EXERCISE: Below are entries. Copy exactly the lines running from the line that holds "Screen dimensions: 868x349" to the line that holds "Given: Open settings via the gear icon", with both ends included.

EXERCISE MATERIALS: Begin

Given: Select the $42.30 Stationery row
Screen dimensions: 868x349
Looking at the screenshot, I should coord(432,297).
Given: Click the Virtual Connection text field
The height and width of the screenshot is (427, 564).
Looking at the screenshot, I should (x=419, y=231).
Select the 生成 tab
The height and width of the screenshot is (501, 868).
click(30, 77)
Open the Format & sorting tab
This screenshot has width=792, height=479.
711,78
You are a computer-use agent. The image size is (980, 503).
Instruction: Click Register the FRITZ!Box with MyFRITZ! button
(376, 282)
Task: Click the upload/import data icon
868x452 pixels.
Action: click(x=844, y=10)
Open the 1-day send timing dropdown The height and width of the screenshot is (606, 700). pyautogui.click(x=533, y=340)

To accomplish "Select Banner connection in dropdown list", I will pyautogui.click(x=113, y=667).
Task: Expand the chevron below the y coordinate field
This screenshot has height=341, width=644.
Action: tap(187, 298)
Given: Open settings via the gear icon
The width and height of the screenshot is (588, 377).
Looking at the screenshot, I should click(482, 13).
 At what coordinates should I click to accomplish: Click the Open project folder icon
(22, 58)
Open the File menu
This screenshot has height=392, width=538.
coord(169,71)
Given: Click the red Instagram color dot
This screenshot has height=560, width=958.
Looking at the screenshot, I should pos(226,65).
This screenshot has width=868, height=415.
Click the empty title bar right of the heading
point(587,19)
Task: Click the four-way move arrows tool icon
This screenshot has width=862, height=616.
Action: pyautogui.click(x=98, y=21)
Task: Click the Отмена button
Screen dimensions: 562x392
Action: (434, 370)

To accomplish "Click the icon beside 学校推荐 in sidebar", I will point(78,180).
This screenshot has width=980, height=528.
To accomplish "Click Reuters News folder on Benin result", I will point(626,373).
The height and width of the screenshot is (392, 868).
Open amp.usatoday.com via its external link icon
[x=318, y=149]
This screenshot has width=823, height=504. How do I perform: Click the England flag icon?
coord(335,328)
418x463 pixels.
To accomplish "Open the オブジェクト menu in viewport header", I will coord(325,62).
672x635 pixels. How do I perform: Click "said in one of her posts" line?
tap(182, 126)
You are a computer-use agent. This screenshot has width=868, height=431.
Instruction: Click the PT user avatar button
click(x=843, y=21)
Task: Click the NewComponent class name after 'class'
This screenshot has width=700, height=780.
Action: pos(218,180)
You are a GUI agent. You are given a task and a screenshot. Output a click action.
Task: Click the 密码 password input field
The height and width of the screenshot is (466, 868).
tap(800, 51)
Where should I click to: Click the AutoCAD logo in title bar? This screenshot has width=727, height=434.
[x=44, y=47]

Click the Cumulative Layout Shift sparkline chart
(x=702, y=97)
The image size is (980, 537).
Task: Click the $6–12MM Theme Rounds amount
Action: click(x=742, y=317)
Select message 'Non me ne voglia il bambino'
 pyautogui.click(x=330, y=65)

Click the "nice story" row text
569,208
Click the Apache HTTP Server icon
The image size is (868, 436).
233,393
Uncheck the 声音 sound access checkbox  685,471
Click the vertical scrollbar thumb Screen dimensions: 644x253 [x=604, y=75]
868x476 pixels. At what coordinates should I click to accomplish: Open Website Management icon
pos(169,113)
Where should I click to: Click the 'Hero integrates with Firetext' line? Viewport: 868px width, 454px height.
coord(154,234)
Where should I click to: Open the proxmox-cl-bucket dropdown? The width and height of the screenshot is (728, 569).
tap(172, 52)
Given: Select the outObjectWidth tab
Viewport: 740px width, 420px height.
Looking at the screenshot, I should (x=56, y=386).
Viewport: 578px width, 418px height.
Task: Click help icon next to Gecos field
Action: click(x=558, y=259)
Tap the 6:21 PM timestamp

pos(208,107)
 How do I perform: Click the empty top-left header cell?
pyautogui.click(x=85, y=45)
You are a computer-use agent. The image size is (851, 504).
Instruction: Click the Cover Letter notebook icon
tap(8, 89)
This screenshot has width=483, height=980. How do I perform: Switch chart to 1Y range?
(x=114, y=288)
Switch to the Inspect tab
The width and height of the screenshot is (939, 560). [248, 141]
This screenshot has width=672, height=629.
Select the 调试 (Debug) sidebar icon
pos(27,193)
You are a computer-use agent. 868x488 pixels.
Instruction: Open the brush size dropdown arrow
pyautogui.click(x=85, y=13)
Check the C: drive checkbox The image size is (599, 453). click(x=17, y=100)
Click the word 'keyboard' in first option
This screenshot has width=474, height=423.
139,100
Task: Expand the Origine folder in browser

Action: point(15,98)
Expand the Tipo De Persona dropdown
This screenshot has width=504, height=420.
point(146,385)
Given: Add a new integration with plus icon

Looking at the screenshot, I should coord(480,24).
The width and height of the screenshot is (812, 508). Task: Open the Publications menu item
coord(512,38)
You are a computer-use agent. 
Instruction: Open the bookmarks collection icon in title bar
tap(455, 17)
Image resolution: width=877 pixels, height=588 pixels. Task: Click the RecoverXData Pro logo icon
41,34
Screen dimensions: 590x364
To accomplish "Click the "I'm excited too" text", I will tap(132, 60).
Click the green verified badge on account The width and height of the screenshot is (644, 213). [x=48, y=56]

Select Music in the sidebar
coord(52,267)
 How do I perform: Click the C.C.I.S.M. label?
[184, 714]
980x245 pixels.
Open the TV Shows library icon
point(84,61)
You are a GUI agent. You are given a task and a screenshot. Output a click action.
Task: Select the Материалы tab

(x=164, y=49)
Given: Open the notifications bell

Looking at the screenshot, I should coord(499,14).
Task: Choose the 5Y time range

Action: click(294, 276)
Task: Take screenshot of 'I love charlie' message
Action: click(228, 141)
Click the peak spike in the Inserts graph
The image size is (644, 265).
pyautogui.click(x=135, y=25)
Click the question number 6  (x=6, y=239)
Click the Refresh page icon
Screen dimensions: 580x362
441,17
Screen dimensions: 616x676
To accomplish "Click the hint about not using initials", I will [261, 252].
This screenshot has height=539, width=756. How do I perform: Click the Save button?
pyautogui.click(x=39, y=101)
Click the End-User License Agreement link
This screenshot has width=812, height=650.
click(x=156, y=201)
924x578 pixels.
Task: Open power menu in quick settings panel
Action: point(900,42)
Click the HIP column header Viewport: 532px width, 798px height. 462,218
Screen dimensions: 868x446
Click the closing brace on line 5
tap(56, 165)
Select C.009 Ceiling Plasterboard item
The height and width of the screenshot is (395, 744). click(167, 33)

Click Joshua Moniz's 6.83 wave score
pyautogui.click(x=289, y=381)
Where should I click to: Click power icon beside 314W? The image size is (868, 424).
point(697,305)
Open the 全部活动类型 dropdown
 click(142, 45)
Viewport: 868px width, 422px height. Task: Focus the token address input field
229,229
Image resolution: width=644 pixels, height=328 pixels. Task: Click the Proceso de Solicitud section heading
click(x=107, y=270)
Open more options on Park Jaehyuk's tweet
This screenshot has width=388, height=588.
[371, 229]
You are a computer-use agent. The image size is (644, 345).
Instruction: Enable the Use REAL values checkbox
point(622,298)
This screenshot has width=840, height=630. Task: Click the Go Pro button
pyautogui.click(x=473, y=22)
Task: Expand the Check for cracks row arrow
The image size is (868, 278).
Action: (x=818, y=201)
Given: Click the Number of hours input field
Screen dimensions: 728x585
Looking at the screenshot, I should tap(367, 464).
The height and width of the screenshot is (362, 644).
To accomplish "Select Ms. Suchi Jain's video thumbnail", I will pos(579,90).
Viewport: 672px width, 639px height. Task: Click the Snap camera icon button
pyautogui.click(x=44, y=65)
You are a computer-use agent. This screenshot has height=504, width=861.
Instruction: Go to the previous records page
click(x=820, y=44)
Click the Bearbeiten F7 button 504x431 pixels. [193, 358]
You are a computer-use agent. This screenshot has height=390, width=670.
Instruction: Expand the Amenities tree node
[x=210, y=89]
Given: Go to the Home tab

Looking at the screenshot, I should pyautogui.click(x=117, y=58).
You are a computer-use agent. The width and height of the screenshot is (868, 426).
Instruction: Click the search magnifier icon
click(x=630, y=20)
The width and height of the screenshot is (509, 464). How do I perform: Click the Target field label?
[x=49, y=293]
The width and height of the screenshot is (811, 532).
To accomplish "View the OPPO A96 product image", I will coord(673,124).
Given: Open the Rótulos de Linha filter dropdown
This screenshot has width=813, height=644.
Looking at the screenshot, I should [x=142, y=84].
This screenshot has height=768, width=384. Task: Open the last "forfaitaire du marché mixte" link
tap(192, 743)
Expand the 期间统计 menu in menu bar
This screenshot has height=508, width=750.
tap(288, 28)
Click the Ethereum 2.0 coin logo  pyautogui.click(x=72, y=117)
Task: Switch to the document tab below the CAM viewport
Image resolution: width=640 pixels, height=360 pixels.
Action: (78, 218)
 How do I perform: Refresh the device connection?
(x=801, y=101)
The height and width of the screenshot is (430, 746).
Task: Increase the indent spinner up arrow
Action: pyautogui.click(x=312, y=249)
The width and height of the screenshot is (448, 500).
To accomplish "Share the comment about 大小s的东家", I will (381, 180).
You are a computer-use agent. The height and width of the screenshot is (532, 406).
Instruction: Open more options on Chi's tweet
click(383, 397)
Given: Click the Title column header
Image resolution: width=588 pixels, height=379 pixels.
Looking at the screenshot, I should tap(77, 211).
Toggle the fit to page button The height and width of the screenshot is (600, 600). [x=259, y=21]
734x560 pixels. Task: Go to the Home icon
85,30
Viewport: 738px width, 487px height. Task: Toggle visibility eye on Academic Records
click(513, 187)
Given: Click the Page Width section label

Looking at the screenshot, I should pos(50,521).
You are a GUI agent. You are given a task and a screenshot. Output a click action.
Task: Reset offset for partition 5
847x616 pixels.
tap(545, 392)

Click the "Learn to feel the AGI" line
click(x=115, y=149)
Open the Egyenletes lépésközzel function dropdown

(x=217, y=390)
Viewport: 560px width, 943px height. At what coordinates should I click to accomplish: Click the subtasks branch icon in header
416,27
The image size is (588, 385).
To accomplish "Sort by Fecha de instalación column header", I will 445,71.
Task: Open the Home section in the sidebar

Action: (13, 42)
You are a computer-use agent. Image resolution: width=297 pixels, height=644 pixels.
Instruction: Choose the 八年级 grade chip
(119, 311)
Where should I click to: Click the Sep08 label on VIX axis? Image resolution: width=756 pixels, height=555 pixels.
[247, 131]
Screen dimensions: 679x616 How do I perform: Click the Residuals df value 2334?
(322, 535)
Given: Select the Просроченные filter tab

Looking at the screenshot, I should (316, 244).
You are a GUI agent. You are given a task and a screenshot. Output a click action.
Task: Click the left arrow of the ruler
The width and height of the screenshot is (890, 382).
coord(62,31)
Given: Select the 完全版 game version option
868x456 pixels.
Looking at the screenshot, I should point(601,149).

EXERCISE MATERIALS: End

ANSWER TO THIS PROBLEM:
Screen dimensions: 868x349
Looking at the screenshot, I should coord(432,297).
Given: Click the Virtual Connection text field
The height and width of the screenshot is (427, 564).
Looking at the screenshot, I should (x=419, y=231).
Select the 生成 tab
The height and width of the screenshot is (501, 868).
click(30, 77)
Open the Format & sorting tab
This screenshot has width=792, height=479.
711,78
You are a computer-use agent. The image size is (980, 503).
Instruction: Click Register the FRITZ!Box with MyFRITZ! button
(376, 282)
Task: Click the upload/import data icon
868x452 pixels.
Action: click(x=844, y=10)
Open the 1-day send timing dropdown The height and width of the screenshot is (606, 700). pyautogui.click(x=533, y=340)

To accomplish "Select Banner connection in dropdown list", I will pyautogui.click(x=113, y=667).
Task: Expand the chevron below the y coordinate field
This screenshot has height=341, width=644.
Action: tap(187, 298)
Given: Open settings via the gear icon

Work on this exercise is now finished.